Eccellentissimo Signor Ministro,
ho avuto notizia dell’invio di una missiva, qualificata nell’oggetto: ESPOSTO / DIFFIDA ERGA OMNES, con la quale l’On. Gianfranco Rotondi Le ha inopinatamente richiesto di intervenire per esercitare non meglio definiti poteri finalizzati ad impedire alla DEMOCRAZIA CRISTIANA, che attualmente mi onoro di rappresentare quale Segretario Nazionale, di svolgere la propria attività politica e finanche, parrebbe di capire, di celebrare il suo XX Congresso Nazionale fissato a Roma il prossimo 6 e 7 maggio.
Solo per onore di verità e riservata alle decisioni delle Autorità giudiziarie competenti, nessuna esclusa, le iniziative che nei prossimi giorni verranno assunte nei personali confronti dell’On. Rotondi, ritengo doveroso replicare puntualmente alle false e inconferenti illazioni articolate nello scritto a Lei inviato.
Così da porre prima un freno e poi una fine al continuo illegittimo e strumentale utilizzo appropriativo da parte di vari soggetti, tra i quali l’On. Rotondi, del nome del Partito della Democrazia Cristiana, che con rinnovato vigore si appresta a riprendere il ruolo che sempre le è spettato nel panorama politico italiano. E che perciò molti continuano a cercare di negarle per impedire al mondo cattolico, al ceto medio produttivo, ai corpi intermedi, alle persone oneste, agli uomini di cultura e in genere a tutti coloro che hanno a cuore il bene dell’Italia di ritrovarsi in una casa comune.
Ricordo quindi che con atto di citazione notificato nell’anno 2002 la cd. Democrazia Cristiana di Sandri e poi di Pizza - una delle diverse formazioni politiche costituitesi dopo il 1994 in dichiarata continuità con la Democrazia Cristiana “storica” – conveniva in giudizio innanzi al Tribunale di Roma il Partito CDU, rivendicano il diritto esclusivo all’utilizzo del simbolo dello “scudo crociato”. Identica e speculare azione veniva contestualmente intrapresa dal Partito dell’UDC nei confronti della stessa Democrazia Cristiana, per inibire a quest’ultima l’uso del medesimo simbolo.

========

--- CONSEGNA 1 ---
Secondo la lettera al Ministro, a chi si vuole impedire di ritrovarsi in una casa comune? Elencali tutti.
--- CONSEGNA 2 ---
Ricopia senza modifiche il brano della lettera al Ministro: parti dalle parole "Così da porre" e fermati dopo "una casa comune.".
I dati non hanno alcun ruolo in questo lavoro.

--- DATI FORNITI ---
========

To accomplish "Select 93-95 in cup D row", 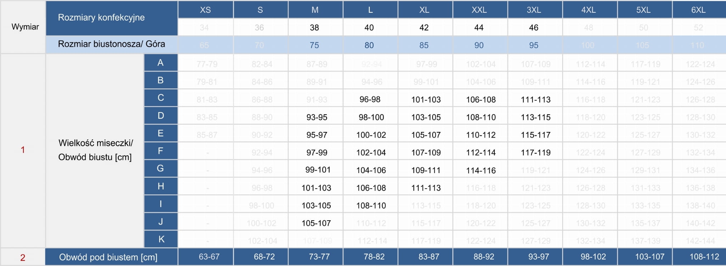I will tap(317, 117).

========

--- RISPOSTA 1 ---
- il mondo cattolico
- il ceto medio produttivo
- i corpi intermedi
- le persone oneste
- gli uomini di cultura
- tutti coloro che hanno a cuore il bene dell'Italia

--- RISPOSTA 2 ---
Così da porre prima un freno e poi una fine al continuo illegittimo e strumentale utilizzo appropriativo da parte di vari soggetti, tra i quali l’On. Rotondi, del nome del Partito della Democrazia Cristiana, che con rinnovato vigore si appresta a riprendere il ruolo che sempre le è spettato nel panorama politico italiano. E che perciò molti continuano a cercare di negarle per impedire al mondo cattolico, al ceto medio produttivo, ai corpi intermedi, alle persone oneste, agli uomini di cultura e in genere a tutti coloro che hanno a cuore il bene dell’Italia di ritrovarsi in una casa comune.